The private sector and government have invested heavily in housing and infrastructure facilities during this period in part to accommodate the inflow of immigrants. But as Canadians can see, they have obviously not done a very good job of relieving the existing shortages, which implies that the number of immigrants is greater than the country can absorb without reducing the well-being of the Canadians already here who have to compete for housing and the use of infrastructure.
How can these problems of Canada’s immigration policies be remedied? Most obvious is the need to curtail or stop entirely the acceptance of immigrants who qualify only because they are members of the extended families of earlier immigrants. Such a policy would make it possible to meet the target number of immigrants and replace the extended family members with principal applicants and their immediate families selected under points-based economic class immigration programs who should be economically much more successful than the extended family class immigrants they replace. This is exactly the opposite of what has been happening in recent years, largely in response to political pressures from existing immigrant groups anxious to bring their family members to Canada.
As an aside, it would also be desirable to reinstate the past practice of having an immigration officer personally interview all candidates for admission.
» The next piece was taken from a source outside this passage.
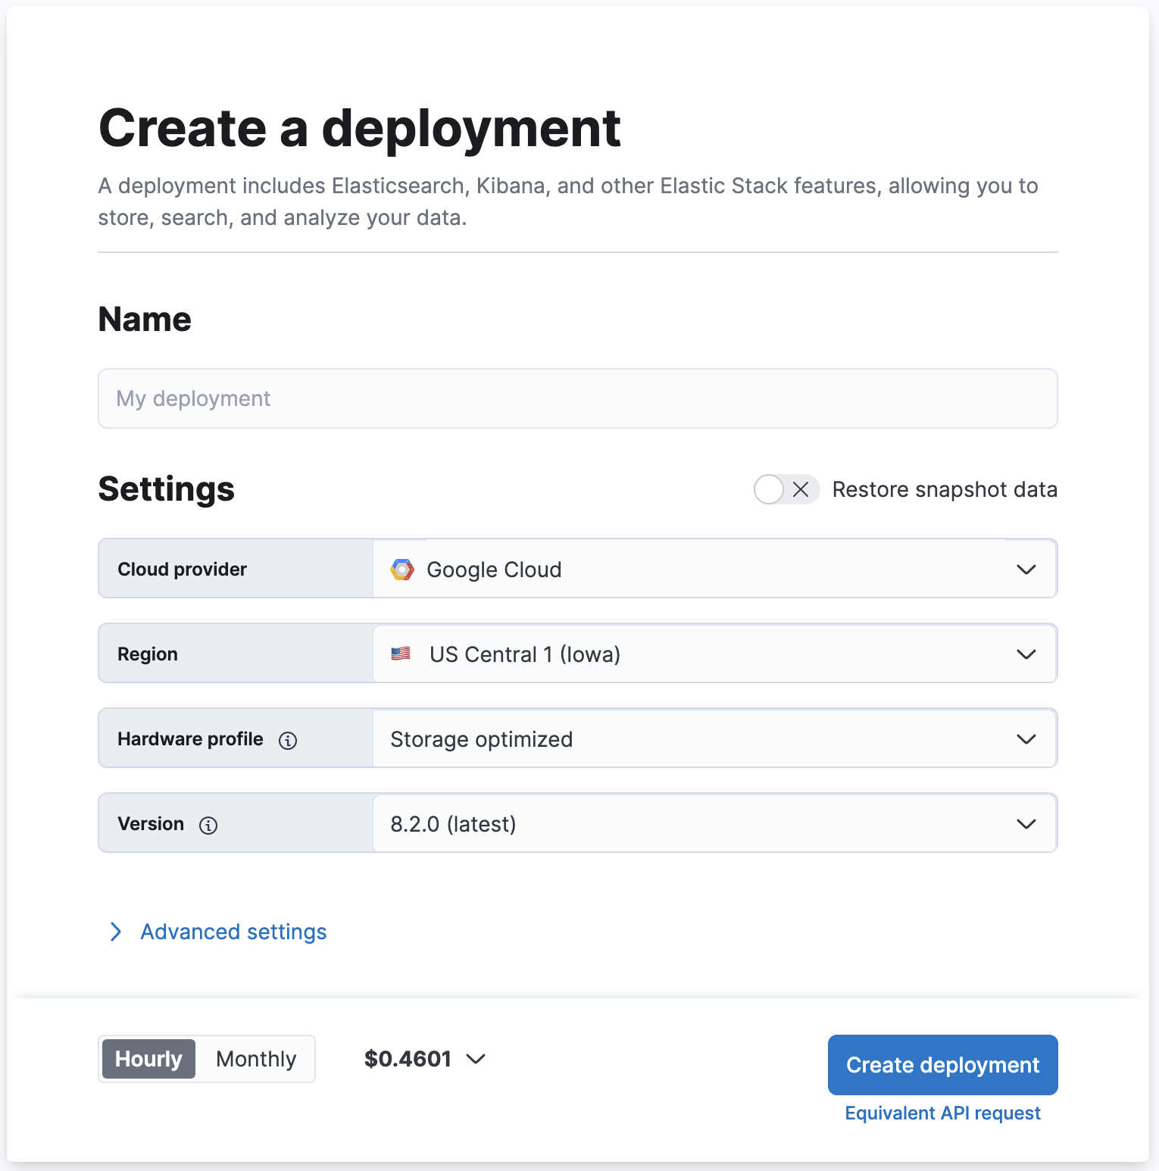1159x1171 pixels.
Task: Open the Version dropdown
Action: [x=1027, y=823]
No corporation would ever hire someone sight unseen for a lifetime job. So why should the government do any differently?
Only through a process of trial and error is it possible to determine the number of immigrants that matches the country’s absorptive capacity in the short run. Thus, it makes sense to temporarily reduce the number of immigrants to be admitted to, say, 150,000, as was recently proposed by Maxime Bernier, the leader of the Peoples’ Party of Canada. And then we must watch closely to see what happens to immigrants’ earnings and cost of housing and congestion. If they continue to be a problem, the number admitted needs to be lowered some more. If they improve, the number could be maintained or even raised.
Canadians deserve a public discussion about the merit of the current immigrant selection policies and the numbers admitted annually. The campaign for the upcoming federal election provides a good opportunity to get it underway. Bernier has started the debate, let’s hear what the other parties have to say about the problems he’s identified and the solutions he's proposed.
Herbert Grubel is professor emeritus of economics at Simon Fraser University.